Dualarla, kurbanlarla açılan renklI Ankara MeclIsI
Prof. Dr. Ekrem Buğra Ekinci
1918, Osmanlı Devleti'nin felâket yılıdır. Ordu mağlup olmuş; İstanbul ve bazı Anadolu şehirleri fiilen işgal edilmiş; meclis feshedilmiştir. Halk galeyan hâlindedir. Mukavemet için cemiyetler toplanmaktadır. Saray, bunları tek elden idare etmek üzere muktedir birini Anadolu'ya göndermeyi ve böylece müttefiklere karşı elinde bir koz tutmayı düşünür. Bu kişi, Mustafa Kemal Paşa'dır. Anadolu mukavemeti, Müdafaa-ı Hukuk Cemiyeti adıyla birleşir. Sivas Kongresi'nde bir temsil heyeti seçilir. Ankara hükümetinin nüvesi budur. Ayrıca seçimlerin yenilenmesi kararı çıkar. Ancak temsil heyeti, içten içe seçime karşıdır. Zira yeni meclis toplanınca, temsil heyetinin işi bitecektir. Ancak açıktan karşı da çıkamaz. Bu sebeple Mustafa Kemal, meclisin İstanbul'da değil, demiryolu bulunan ve işgal edilmemiş merkezî Ankara'da toplanmasını ister; fakat muvaffak olamaz. Başka bir yol izler.
Planlı bir oyun
1919'da yapılan seçimlerde, Ankara'daki yeni hareket, İttihatçılarla anlaşarak kendi yandaşları dışında kimsenin seçime katılmasına izin vermez. İki kişi dışında, 140 mebusun hepsi Ankara'nın namzetidir. Mustafa Kemal, meclise seçilir; ama gidemez. İstanbul'da toplanan Meclis-i Meb'usân, vatanın her ne şekilde olursa olsun müdafaasına dair meşhur Misak-ı Millî'yi kabul edince, 16 Mart 1920'de İngilizler meclisi dağıtır. Aslında bu, Mustafa Kemal Paşa'nın planlı bir oyunundan başka bir şey değildir. İşi Ankara'dan gönderilen Rauf Bey (Orbay) yürütmüştür. Böylece İngilizler tahrik edilmiş; meclis dağıtılmıştır. Mebusların ileri gelen birkaçı İngilizlerce Malta'ya sürülmüş; bir kısmı Ankara'ya kaçmıştır. Ankara'nın istediği de budur. Böylece Ankara, mukavemetin merkezi; Mustafa Kemal de münakaşasız lideri hâline gelmiştir. Bir yandan da padişaha hürmetkâr; ama İstanbul hükûmetlerini ağır itham eden bir politika takip edilmiş; böylece Anadolu vilâyetleri, yavaş yavaş Ankara'ya bağlanmıştır.

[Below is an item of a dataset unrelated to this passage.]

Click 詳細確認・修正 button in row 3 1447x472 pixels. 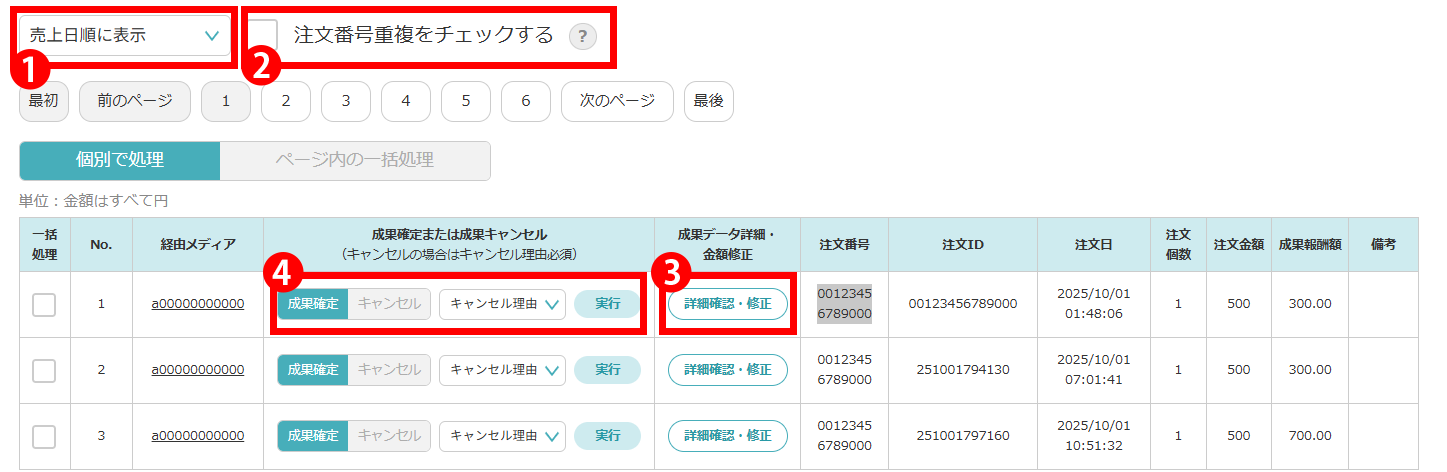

Ankara Meclisi, 23 Nisan 1920'de, Ulus'taki İttihat ve Terakki Lokali olan iki katlı yeni binada 115 kişiyle toplandı. Meclisin açılışı mübarek Cuma gününe getirildi. Açılmadan evvel, Hacıbayram Câmii'nde namaz kılınıp, dua edildi. Kurbanlar kesildi, Buhariler okundu. Meclis salonunun duvarında, "Onların işi meşveret iledir" mealindeki âyet-i kerime asılıydı. Meclisin reisliğine Mustafa Kemal getirildi. İlk konuşmasında, padişahı öven ve kendilerinin onun itaatkâr kulları olduğunu beyan eden bir konuşma yaptı: "İnşaallah padişah-ı âlempenah efendimiz hazretlerinin sıhhat ve âfiyetle ve her türlü kuyûdât-ı ecnebiyyeden âzâde [ecnebi baskısından kurtulmuş] olarak taht-ı hümâyunlarında dâim kalmasını eltaf-ı ilahîden tazarru eylerim [Allah'tan dilerim]." Böylece hareketin bir isyan olduğuna dair bazılarının şüphesi de giderildi. Meclis, 1921 tarihli Teşkilat-ı Esasiyye Kanunu ile yasama ve yürütme gücünü elinde tuttuğunu deklare etti. Bunda olmayan meseleler için, Osmanlı Kanun-ı Esasî'si tatbik olunuyordu. Meclisin, İstanbul'dakinin devamı olduğu şuradan bellidir ki, önceki meclisin tamamlayamadığı ağnam vergisi ile alâkalı teklifin görüşülmesini sürdürmüştür.
|
|
Kız gibi Meclis
Meclis mensuplarına artık milletvekili denilmektedir. Bunların bir kısmı dağıtılan İstanbul meclisinin âzâlarıdır; bir kısmı da taşralardan tayin veya seçim suretiyle gelmiştir. Seçildiği halde gelmeyen veya gelemeyenler de vardır. Mecliste, işgal altındaki Batum temsilcileri bile vardır. Meclisin % 13'ü sarıklıdır. Ama bunların ekserisi İttihatçı veya Modernist olduğu için, devrimbazlıkta diğerleriyle yarışmışlardır. Mesela saltanatın kaldırılması teklifini veren bir şeyhtir. Siyasî partiler mevcut değildir. Ama mecliste Mustafa Kemal'e sadık Birinci Grup ile şahıs diktatoryasına karşı İkinci Grup vardır. Resmî tarihin aksine, bunlar muhafazakâr ve cumhuriyet düşmanı değildir. Olabildiğince liberal ve demokrattır. Cumhuriyet devri muhalefetinin nüvesini teşkil eder. Terakkiperver Fırka, Serbest Fırka, Demokrat Parti, hep bunlar arasından yeşermiştir.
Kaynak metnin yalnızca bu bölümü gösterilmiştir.